While Rousseff is beset with problems, the article suggests that Levy is positioned intellectually and philosophically to provide solutions.
His credentials are formidable, according to the article. He is a "former economist for the International Monetary Fund with a Ph.D. from the University of Chicago who served as treasury secretary for Rousseff's predecessor."
He is a technocrat, in other words, and has a grim nickname to adorn his scientific approach to sociopolitical and economic management: "Scissorhands," because of the way he prunes costs.
Levy has already suggested solutions to Brazil's problems, what the article calls "a mix of tax increases and budget cuts." These measures constitute a form of "austerity" and reinforce aggressive tightening by Brazil's central bank. "The benchmark rate is now 12.75 percent."
Rousseff and Brazil's legislators are not so apt to enforce austerity as Levy or the central bank. Currently, they are mulling generous pension adjustments. For this reason, the editorial calls for Rousseff to "back Levy to the hilt."
Better laws and enforcement can help make another Petrobras scandal less likely. More disciplined and farsighted fiscal policy can ensure that the scandal's economic fallout doesn't erase Brazil's gains over the last decade.
This is where the article goes seriously wrong, as we indicated at the beginning of this analysis. The solutions provided by the article and endorsed by Levy are certainly not the only ones.
First of all, Brazil actually doesn't exist. It is simply a collection of cultures, tribes and ethnic groups encircled by an arbitrary sociopolitical boundary. Second, the Brazilian government's rash largesse is somehow considered to be the responsibility of Brazil's citizens, even though they certainly never personally agreed to its dispensation. Third, in order to bring Brazil – which doesn't exist – back to solvency, citizens must pay out of their own pocket for decisions they didn't make.
Perhaps the biggest issue has to do with the Brazilian central bank itself, which, through enormous gouts of money printing, facilitated the recklessness of Brazil's politicians. Central banks have offered this facility around the world and thus the false choices offered in this article have been made available as well.
One can protest that this analysis is not buttressed by reality, but we would argue otherwise and have done so for a decade now.
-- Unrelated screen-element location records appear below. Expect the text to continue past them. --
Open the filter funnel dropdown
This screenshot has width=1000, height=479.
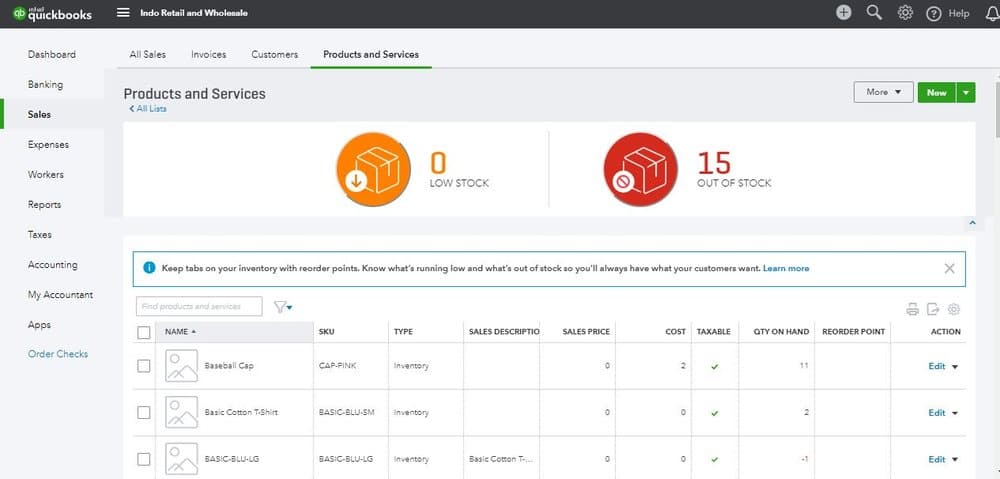(282, 307)
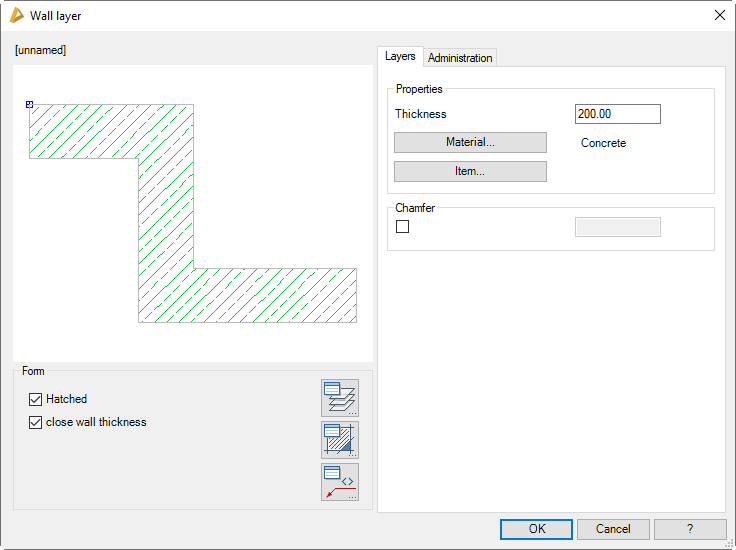The image size is (736, 550).
Task: Click the Thickness input field
Action: pos(617,114)
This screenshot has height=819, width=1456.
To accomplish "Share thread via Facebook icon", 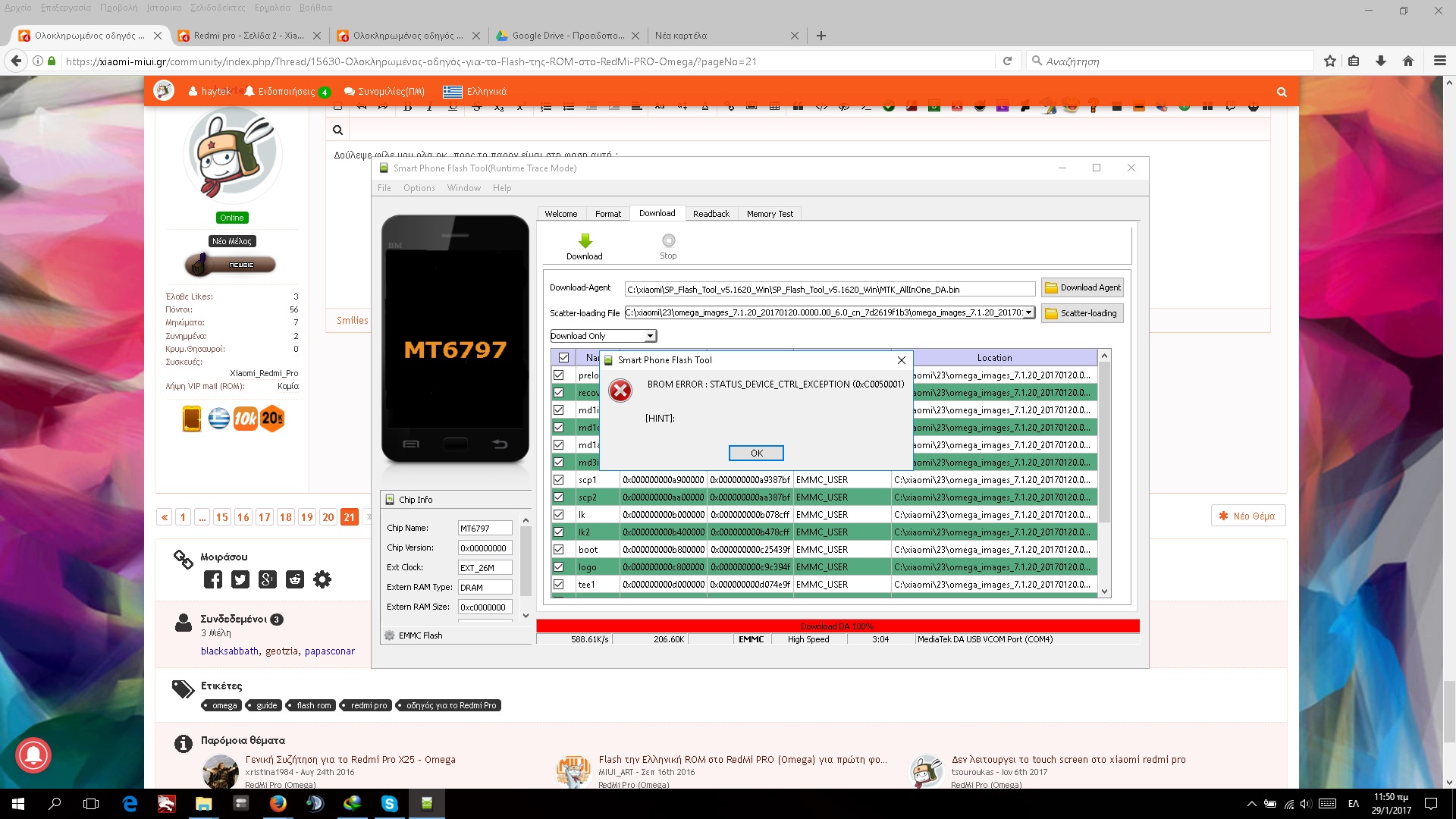I will 213,580.
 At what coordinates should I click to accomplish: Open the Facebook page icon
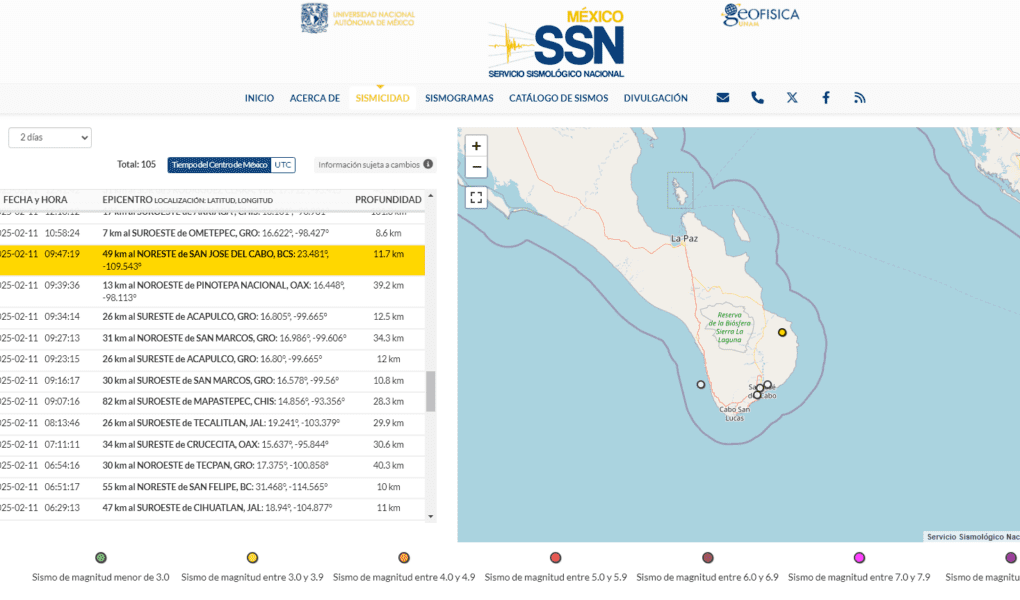[x=826, y=98]
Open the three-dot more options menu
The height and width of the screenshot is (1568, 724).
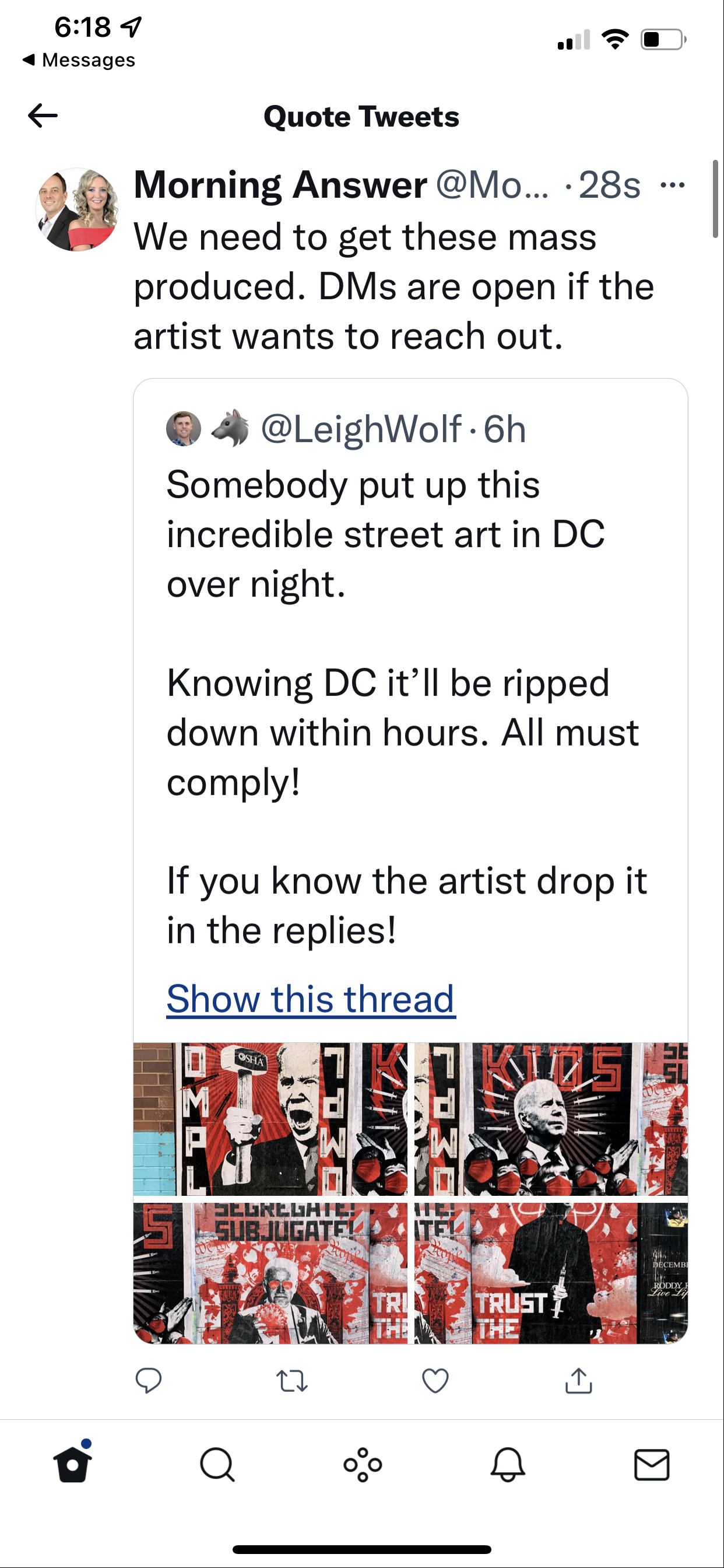coord(672,185)
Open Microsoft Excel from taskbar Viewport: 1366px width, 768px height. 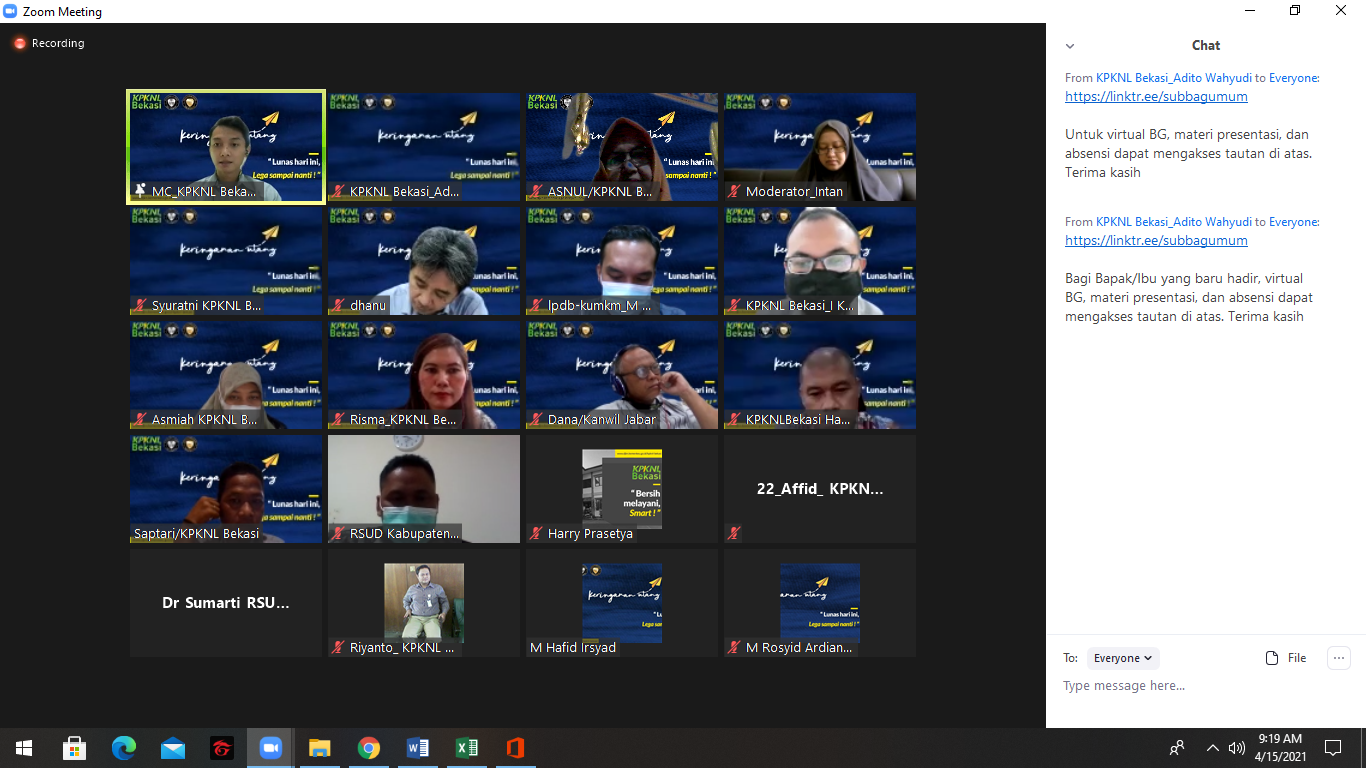pos(467,748)
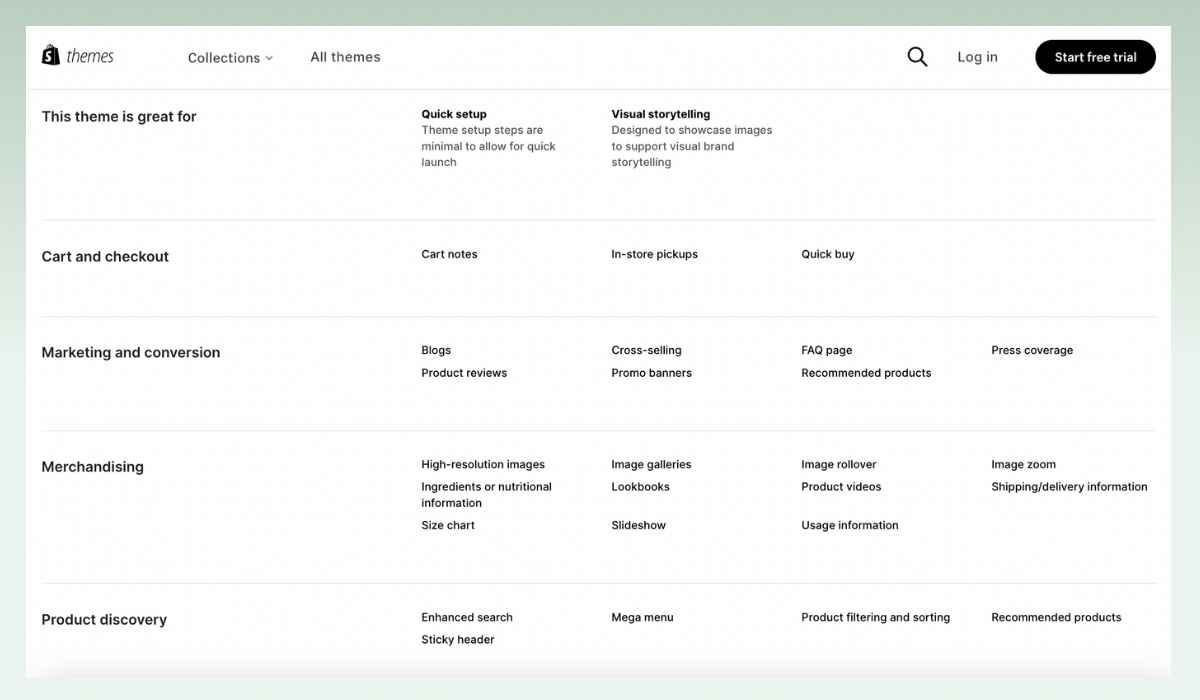1200x700 pixels.
Task: Open the FAQ page feature link
Action: pyautogui.click(x=826, y=350)
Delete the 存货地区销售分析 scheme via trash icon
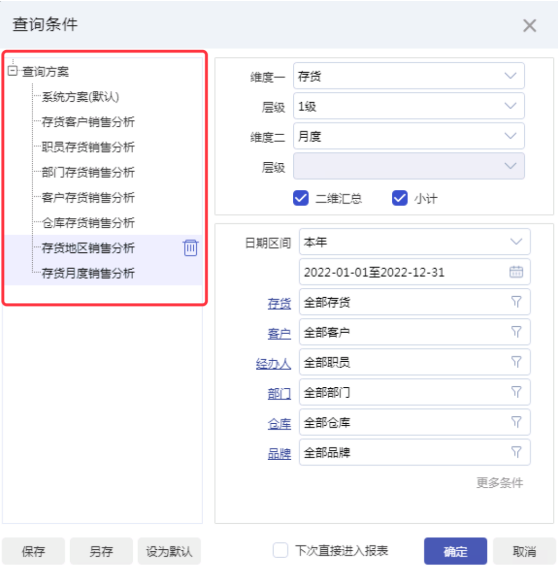 click(x=190, y=248)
We've explained that the Internet itself is an agent of significant change much as the Gutenberg press was, and that once these change-making mechanisms are unleashed, there is no going back.
Iceland, Greece, even Russia and China are in the grip of significant changes that are overthrowing the old order of things – an order prevalent since a little after World War II.
We would suggest that "austerity" will not end up being the only option for "Brazil" and that the economic narrative itself, driven by a dysfunctional central banking paradigm and corporate structure, is on the way out.
It may not go quietly or all at once. It may die in pieces. But something else is beginning to grow, shouldering it aside. This will have tremendous ramifications, some positive and some negative.
The trick to surviving and prospering in the coming years will be to ascertain the rate of change and its evolution. It will not necessarily be an easy task.